[EXERCISE] Reproduce the material below word for word, starting with the line that contains "This screenshot has height=883, width=1280." and continuing through the end of the material, leaving the pictures out of your answer.

[EXTRACTED INFORMATION]
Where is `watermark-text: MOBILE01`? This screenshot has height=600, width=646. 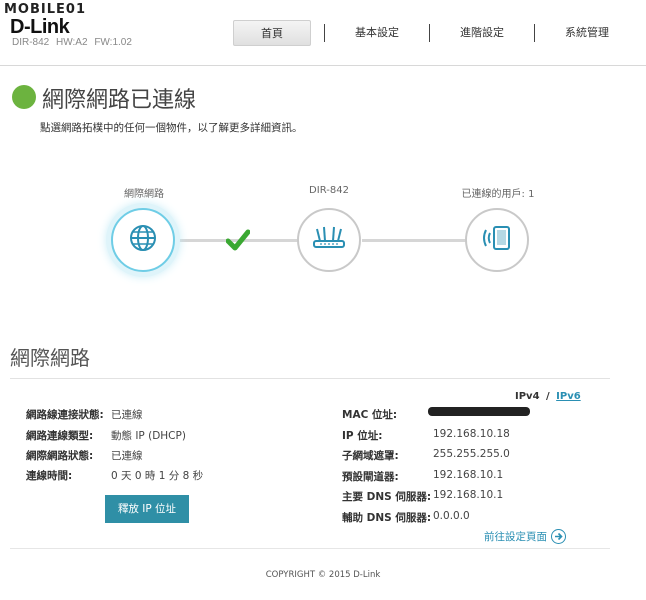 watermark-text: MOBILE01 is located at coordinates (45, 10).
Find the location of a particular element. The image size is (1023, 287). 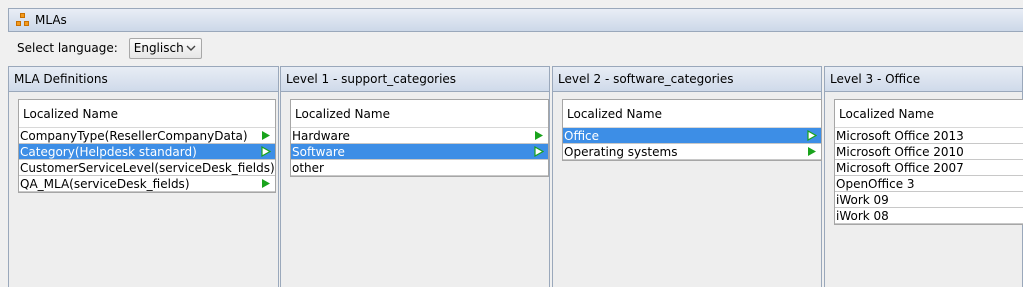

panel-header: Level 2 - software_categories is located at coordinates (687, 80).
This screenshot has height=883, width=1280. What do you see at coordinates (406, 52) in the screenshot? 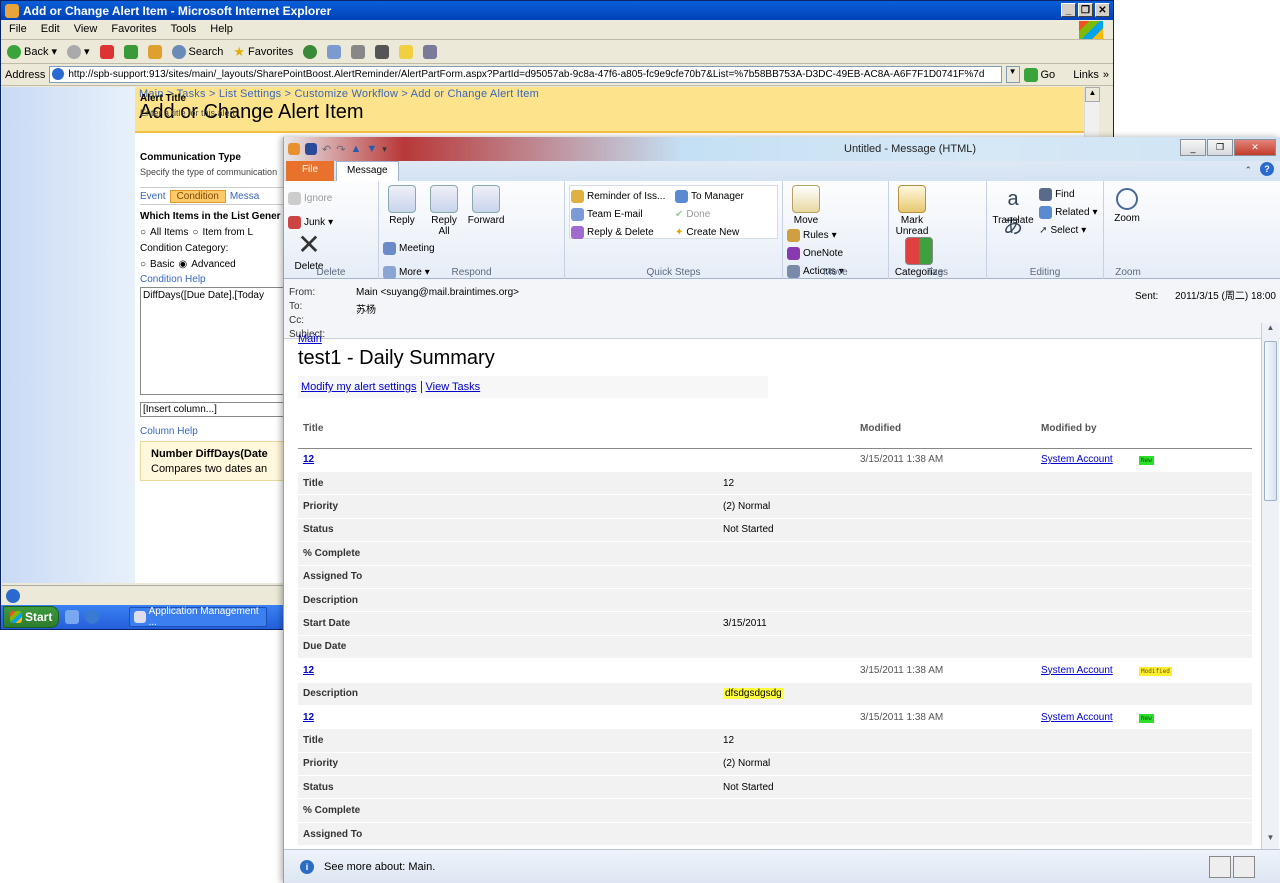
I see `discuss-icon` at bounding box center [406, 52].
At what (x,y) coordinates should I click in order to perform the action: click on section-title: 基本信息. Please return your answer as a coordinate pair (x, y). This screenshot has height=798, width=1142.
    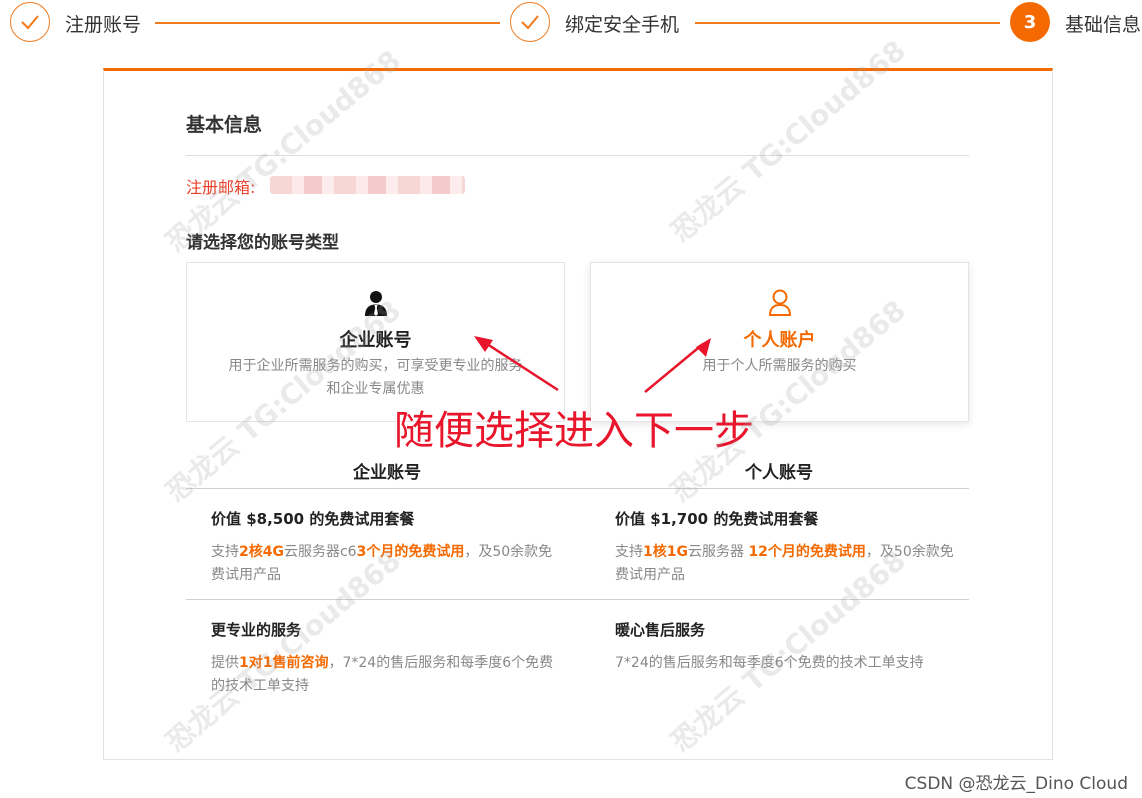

[ANSWER SECTION]
This screenshot has height=883, width=1280. What do you see at coordinates (406, 52) in the screenshot? 
I see `discuss-icon` at bounding box center [406, 52].
At what (x,y) coordinates should I click in order to perform the action: click on section-title: 基本信息. Please return your answer as a coordinate pair (x, y). This screenshot has height=798, width=1142.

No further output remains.